Member of the Minnesota House of Representatives from the 54B district
- Incumbent
- Assumed office January 3, 2023
- Preceded by: Tony Albright

Personal details
- Born: July 15, 1978 (age 48)
- Party: Republican
- Spouse: Lindy
- Children: 3
- Education: University of Northwestern – St. Paul (BS) Minnesota State University, Mankato (MS)
- Occupation: Educator; Legislator;
- Website: Government website Campaign website

= Ben Bakeberg =

American politician

Ben Bakeberg (born July 15, 1978) is an American politician serving in the Minnesota House of Representatives since 2023. A member of the Republican Party of Minnesota, Bakeberg represents District 54B south of the Twin Cities metropolitan area, which includes the city of Prior Lake and parts of Scott County.

== Early life, education and career ==
Bakeberg received his Bachelor of Science degree in elementary education from the University of Northwestern - St. Paul, and his Master's in science in education leadership from Minnesota State University Mankato.

He worked as the principal of Jordan Middle School in Jordan, Minnesota.

== Minnesota House of Representatives ==
Bakeberg was elected to the Minnesota House of Representatives in 2022. He first ran after redistricting and after five-term Republican incumbent Tony Albright announced he would not seek reelection and resigned to take a lobbying job.

Bakeberg serves on the Education Finance and Education Policy Committees.

=== Political positions ===
Bakeberg's 2024 campaign slogan is "strong families, strong communities, and strong schools."

Bakeberg opposed legislation that would require Minnesota high schools to offer an ethnic studies course, saying: "Diversity makes us stronger. Learning different perspectives makes each of us, just simply at a basic level, better human beings. However, local school districts across the state are already doing this, and they don't need us to mandate."

Bakeberg, who has overseen a school lunchroom as a teacher and principal, said a bill guaranteeing a daily breakfast and lunch to all students "does not ensure that every student will be full" and would not eliminate school lunch debt because some children may choose to get extra meals: "Kids are saying, 'I need an extra entrée, I need a la carte' and kids continue to be hungry because of the federal lunch guidelines."

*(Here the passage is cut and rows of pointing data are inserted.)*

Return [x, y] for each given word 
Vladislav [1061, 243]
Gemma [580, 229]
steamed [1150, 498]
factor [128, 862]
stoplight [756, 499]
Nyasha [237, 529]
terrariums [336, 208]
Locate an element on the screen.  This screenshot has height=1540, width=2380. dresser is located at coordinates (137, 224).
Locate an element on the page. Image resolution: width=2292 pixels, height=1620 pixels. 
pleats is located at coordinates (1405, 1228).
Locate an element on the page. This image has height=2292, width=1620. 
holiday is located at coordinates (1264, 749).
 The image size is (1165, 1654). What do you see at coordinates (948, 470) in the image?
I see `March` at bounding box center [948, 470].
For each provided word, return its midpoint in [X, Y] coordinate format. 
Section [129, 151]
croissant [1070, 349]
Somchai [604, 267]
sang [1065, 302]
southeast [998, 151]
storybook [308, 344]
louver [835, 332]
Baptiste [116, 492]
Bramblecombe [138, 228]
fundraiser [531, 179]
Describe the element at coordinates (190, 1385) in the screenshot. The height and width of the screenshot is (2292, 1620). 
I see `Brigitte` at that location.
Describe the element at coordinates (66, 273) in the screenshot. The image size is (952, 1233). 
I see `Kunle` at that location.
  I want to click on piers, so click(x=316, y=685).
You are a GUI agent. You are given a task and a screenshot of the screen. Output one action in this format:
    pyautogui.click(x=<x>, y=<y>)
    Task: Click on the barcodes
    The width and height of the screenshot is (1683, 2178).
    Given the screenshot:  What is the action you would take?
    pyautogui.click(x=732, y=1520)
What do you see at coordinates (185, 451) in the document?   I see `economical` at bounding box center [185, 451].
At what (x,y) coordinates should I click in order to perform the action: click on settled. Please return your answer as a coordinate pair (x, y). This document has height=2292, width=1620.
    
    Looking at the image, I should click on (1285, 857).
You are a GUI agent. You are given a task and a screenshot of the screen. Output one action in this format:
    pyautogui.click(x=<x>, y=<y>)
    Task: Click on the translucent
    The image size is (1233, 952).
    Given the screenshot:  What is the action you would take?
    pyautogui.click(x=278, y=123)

During a committee hearing on Minnesota's literacy requirements, Bakeberg said that whole language and balanced literacy programs are "quite possibly one of the greatest frauds in education in the past 40 years". He added, "We cannot abandon our children for those interested in protecting their pockets—money—and protecting systems that are more comfortable for adults than they are for kids."

== Electoral history ==

2022 Minnesota State House - District 54B
| Party |  | Candidate | Votes | % |
|---|---|---|---|---|
|  | Republican | Ben Bakeberg | 12,317 | 60.70 |
|  | Democratic (DFL) | Brendan Van Alstyne | 7,962 | 39.24 |
|  | Write-in |  | 14 | 0.07 |
| Total votes |  |  | 20,293 | 100.0 |
|  | Republican hold |  |  |  |

2024 Minnesota State House - District 54B
| Party |  | Candidate | Votes | % |
|---|---|---|---|---|
|  | Republican | Ben Bakeberg (incumbent) | 15,807 | 61.94 |
|  | Democratic (DFL) | Jean Lee | 9,696 | 37.99 |
|  | Write-in |  | 18 | 0.07 |
| Total votes |  |  | 25,521 | 100.00 |
|  | Republican hold |  |  |  |

== Personal life ==
Bakeberg lives in Jordan, Minnesota, with his wife, Lindy, and has three children.